Monday, May 21, 2007

A triste sina de ser Guarda-Redes: Introdução

Desde que há futebol, há guarda-redes. Claro que desde o início dos tempos foram sendo sujeitos a umas certas evoluções, como o progressivo abandonar da boina ou a introdução das luvas. Apenas um ou outro tradicionalista resistiu à inovação, não abnegando as suas origens, como é exemplo o grande guardião Ewerton.

Podemos dizer então que os guarda-redes, juntamente com os médios, os defesas e os avançados, são os dinossauros do desporto rei. No entanto, as outras posições evoluíram de maneira dramática, enquanto que o homem entre os postes se manteve quase intocável. Podemos então chamar aos guarda-redes as baratas do futebol, dada a intocabilidade dos seus cânones.
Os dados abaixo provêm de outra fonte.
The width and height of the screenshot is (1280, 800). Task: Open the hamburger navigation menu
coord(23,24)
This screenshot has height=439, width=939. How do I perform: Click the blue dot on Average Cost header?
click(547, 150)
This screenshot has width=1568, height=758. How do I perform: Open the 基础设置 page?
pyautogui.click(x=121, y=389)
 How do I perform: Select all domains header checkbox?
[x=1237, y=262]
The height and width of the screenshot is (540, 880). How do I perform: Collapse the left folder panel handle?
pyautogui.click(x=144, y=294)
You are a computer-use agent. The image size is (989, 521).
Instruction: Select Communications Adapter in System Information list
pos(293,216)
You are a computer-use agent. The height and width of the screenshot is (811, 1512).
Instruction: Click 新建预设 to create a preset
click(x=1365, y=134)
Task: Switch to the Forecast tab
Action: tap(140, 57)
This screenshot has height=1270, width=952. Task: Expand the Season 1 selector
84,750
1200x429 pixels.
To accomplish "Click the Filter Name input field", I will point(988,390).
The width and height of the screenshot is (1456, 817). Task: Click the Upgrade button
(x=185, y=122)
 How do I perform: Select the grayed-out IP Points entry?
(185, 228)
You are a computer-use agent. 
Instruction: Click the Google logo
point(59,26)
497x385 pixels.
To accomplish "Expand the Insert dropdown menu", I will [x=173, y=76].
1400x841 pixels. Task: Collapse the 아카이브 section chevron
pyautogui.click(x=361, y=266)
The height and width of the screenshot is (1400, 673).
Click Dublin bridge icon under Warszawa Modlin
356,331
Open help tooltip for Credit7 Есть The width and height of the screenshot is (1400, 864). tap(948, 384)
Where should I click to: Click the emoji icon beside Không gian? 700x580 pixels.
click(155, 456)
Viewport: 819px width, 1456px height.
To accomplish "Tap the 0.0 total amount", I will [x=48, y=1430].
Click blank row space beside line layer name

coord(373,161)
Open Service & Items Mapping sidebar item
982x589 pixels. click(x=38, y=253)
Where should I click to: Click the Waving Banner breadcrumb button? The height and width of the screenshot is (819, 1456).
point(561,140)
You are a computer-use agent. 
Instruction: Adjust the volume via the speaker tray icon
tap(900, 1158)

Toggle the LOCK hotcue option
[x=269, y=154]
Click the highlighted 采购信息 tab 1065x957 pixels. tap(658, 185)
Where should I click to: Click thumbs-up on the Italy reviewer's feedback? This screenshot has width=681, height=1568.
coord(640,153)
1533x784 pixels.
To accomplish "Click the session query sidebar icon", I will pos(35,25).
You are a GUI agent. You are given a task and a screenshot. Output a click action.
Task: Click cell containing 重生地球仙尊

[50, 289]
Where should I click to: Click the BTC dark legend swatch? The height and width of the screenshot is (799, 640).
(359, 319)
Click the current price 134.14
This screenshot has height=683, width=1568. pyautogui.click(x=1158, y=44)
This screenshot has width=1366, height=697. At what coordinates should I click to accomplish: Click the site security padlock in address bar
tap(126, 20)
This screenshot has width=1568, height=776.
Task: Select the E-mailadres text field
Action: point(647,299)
O que quero eu dizer quando afirmo que as outras posições mudaram dramaticamente, pergunta o leigo leitor. Resposta-mais-do-que-óbvia: novamente através de um exemplo, podemos ver que o que começou como um simples centro campista, vulgo médio, hoje em dia se ramificou em uma série de diferentes posições. Médio centro, médio ofensivo, médio box-to-box, trinco, médio ala, médio para fazer número (caso de Costa no Manchester-Porto, ou Mahon no Real Madrid-Sporting, ou mesmo Michael Thomas em qualquer jogo do Benfica na era Souness), etc. Até a posição de avançado, simplesmente o jogador que joga perto da baliza com o objectivo de marcar golos, hoje em dia pode ser Ponta de Lança, Extremo, avançado móvel que apoia o ponta de lança, e mesmo jogador perdido no meio do campo que mais vale estar lá à frente do que cá atrás onde pode ser perigoso (óbvia alusão a Missé-Missé).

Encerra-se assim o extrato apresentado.